## Working data
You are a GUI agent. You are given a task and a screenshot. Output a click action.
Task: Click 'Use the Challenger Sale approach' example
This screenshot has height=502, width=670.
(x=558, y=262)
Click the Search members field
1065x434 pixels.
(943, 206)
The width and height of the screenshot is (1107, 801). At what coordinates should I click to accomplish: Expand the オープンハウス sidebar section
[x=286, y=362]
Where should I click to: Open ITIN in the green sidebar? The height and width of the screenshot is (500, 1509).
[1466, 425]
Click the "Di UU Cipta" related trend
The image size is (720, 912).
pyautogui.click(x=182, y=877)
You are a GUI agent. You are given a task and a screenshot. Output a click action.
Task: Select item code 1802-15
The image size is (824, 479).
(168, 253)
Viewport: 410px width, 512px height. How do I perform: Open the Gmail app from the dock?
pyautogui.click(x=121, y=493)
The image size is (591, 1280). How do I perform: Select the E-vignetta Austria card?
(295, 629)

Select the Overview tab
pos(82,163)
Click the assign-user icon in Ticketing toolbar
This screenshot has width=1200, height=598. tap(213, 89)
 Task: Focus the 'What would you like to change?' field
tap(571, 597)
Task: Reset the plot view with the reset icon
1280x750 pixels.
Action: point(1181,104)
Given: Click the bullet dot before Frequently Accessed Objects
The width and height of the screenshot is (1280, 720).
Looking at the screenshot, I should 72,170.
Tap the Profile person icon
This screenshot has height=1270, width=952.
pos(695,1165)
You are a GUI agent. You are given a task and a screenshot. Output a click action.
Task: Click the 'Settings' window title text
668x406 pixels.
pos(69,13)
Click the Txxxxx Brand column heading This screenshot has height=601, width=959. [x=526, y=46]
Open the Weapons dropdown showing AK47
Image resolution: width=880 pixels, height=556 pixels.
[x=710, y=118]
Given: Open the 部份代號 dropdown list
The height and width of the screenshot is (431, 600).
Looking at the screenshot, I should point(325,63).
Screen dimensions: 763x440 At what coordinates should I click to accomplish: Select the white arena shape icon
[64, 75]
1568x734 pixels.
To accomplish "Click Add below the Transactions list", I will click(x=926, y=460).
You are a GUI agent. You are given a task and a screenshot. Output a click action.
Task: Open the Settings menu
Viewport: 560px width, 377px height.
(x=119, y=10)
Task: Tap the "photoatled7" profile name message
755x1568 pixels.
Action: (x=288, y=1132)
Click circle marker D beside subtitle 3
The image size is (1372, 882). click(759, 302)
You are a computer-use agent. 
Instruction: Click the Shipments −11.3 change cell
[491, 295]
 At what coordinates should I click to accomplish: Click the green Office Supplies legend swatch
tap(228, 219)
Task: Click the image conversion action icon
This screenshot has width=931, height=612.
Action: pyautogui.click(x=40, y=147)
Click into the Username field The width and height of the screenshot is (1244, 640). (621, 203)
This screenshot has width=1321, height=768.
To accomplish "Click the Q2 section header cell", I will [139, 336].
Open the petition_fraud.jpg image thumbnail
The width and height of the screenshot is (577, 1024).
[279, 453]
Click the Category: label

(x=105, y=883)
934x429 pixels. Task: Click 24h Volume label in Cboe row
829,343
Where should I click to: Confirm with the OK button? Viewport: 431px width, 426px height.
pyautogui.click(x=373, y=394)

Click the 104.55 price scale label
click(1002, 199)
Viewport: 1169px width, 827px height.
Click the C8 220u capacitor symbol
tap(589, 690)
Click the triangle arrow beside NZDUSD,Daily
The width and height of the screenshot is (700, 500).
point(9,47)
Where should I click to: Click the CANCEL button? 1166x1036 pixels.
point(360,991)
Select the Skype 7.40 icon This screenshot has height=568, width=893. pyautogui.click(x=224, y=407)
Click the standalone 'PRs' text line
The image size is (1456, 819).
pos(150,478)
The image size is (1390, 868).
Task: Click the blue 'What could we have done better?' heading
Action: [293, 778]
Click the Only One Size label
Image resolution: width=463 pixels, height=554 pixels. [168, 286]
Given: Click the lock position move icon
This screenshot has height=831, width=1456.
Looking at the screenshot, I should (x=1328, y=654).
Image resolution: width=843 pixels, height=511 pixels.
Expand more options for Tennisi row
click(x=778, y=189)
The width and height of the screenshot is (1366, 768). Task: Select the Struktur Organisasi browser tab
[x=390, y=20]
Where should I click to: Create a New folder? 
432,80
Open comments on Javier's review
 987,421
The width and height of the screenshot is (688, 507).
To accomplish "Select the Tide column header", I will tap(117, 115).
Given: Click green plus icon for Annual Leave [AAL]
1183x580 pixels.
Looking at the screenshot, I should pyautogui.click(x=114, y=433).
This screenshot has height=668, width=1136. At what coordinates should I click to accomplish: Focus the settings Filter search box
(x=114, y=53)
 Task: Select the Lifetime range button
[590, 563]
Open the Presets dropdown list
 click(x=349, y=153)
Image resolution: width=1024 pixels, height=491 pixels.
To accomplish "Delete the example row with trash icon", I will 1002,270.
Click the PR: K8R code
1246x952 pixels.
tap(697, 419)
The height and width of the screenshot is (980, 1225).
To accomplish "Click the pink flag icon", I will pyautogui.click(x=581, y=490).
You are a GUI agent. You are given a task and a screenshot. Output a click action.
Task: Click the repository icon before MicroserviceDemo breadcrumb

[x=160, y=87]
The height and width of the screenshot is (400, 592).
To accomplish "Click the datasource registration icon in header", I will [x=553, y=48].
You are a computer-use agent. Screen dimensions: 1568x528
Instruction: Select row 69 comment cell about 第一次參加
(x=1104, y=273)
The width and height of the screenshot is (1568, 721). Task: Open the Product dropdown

## Directions for this task
From the listing, copy each line containing the word "will".

## Solution
To accomplish "Click Add below the Transactions list", I will click(x=926, y=460).
To accomplish "Click the Q2 section header cell", I will [139, 336].
To accomplish "Select the Tide column header", I will tap(117, 115).
To accomplish "Delete the example row with trash icon", I will 1002,270.
To accomplish "Click the pink flag icon", I will pyautogui.click(x=581, y=490).
To accomplish "Click the datasource registration icon in header", I will [x=553, y=48].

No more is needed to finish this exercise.